Scheffler, chasing the U.S. Open title he still needs to complete the career Grand Slam, made four birdies but also had plenty of scar tissue on the card. His front nine included a double bogey at No. 8 after trouble off the tee, a bunker recovery and a three-putt. He turned in 3-over 38 before finding enough rhythm on the back nine to shoot 34 coming home.

That late recovery mattered. Scheffler saved par at No. 9 from six feet, then added three birdies after the turn.
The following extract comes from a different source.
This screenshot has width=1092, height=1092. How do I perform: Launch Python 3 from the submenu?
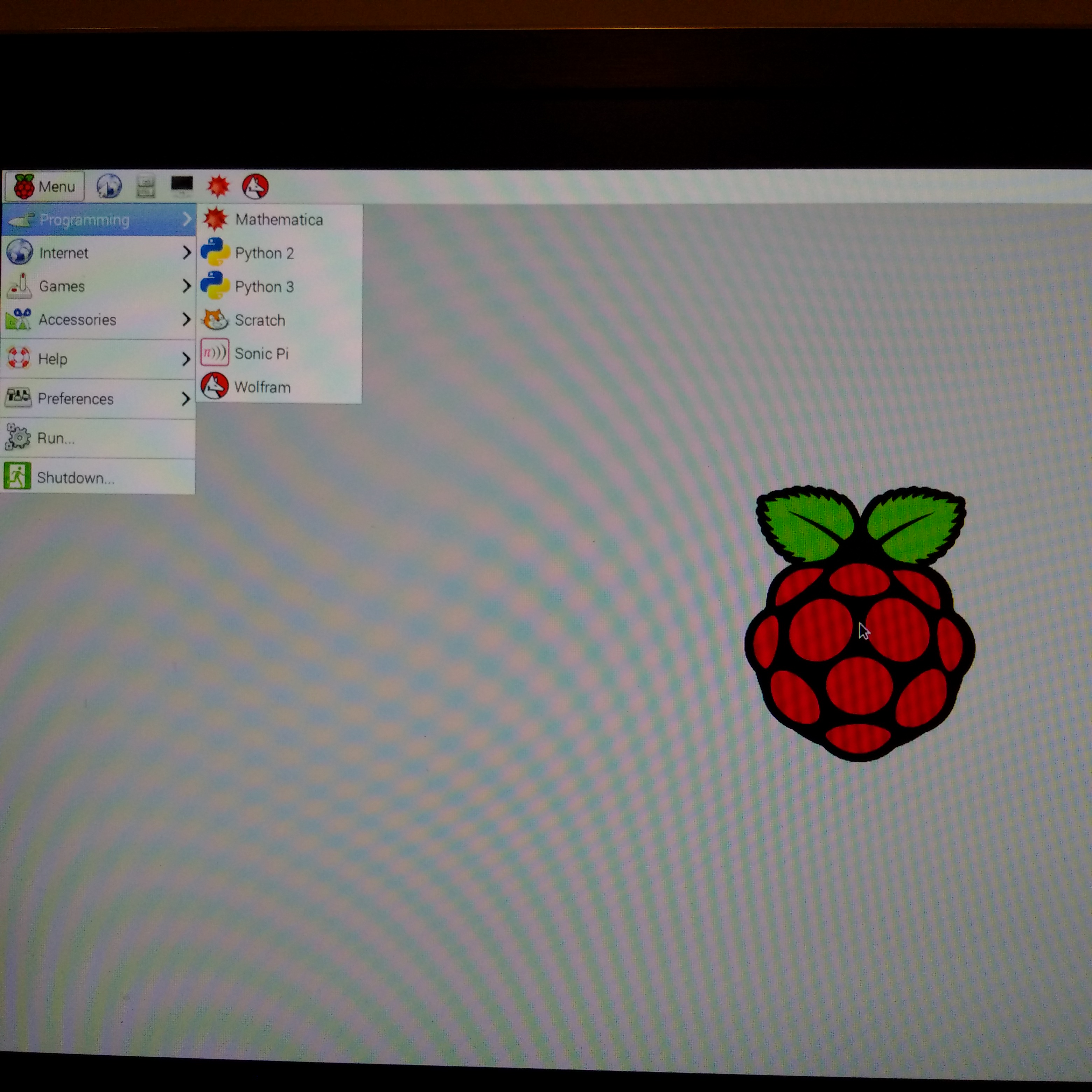264,287
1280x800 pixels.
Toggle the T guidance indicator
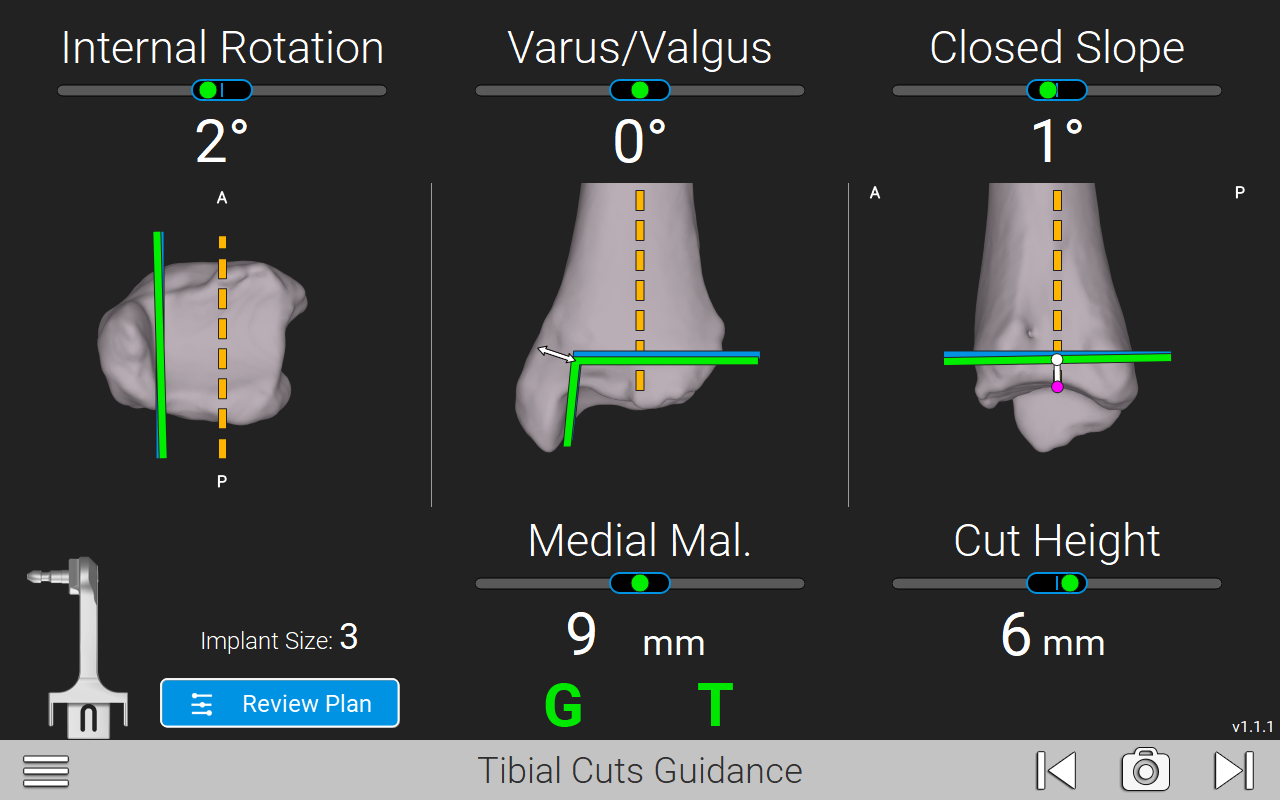pos(716,704)
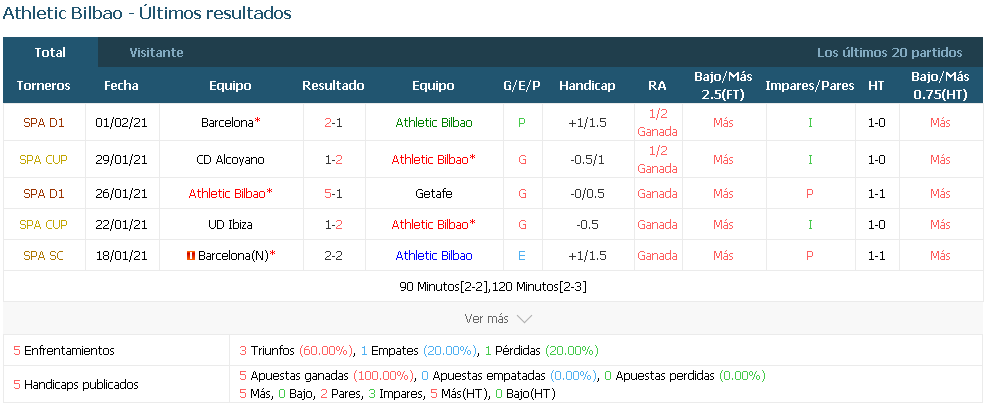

By the time he rolled in a closing sand save at No. 18, his 72 looked less like a disappointment and more like damage control.

“If you told me when I was staring at my par putt on 9 that I would post 2-over today, I would definitely have taken it,” Scheffler said.

That line summed up the day. Scheffler wasn’t pretending it was pretty. He just knew it could’ve been much worse.

The wildest example came at the par-5 16th, which played nothing like a normal modern par 5. Into heavy wind and uphill, the hole punished aggression and made positioning feel like survival. Scheffler found himself in a bunker well short of the green and had to jump just to see the flag. He eventually made bogey on a hole that was playing among the toughest on the course.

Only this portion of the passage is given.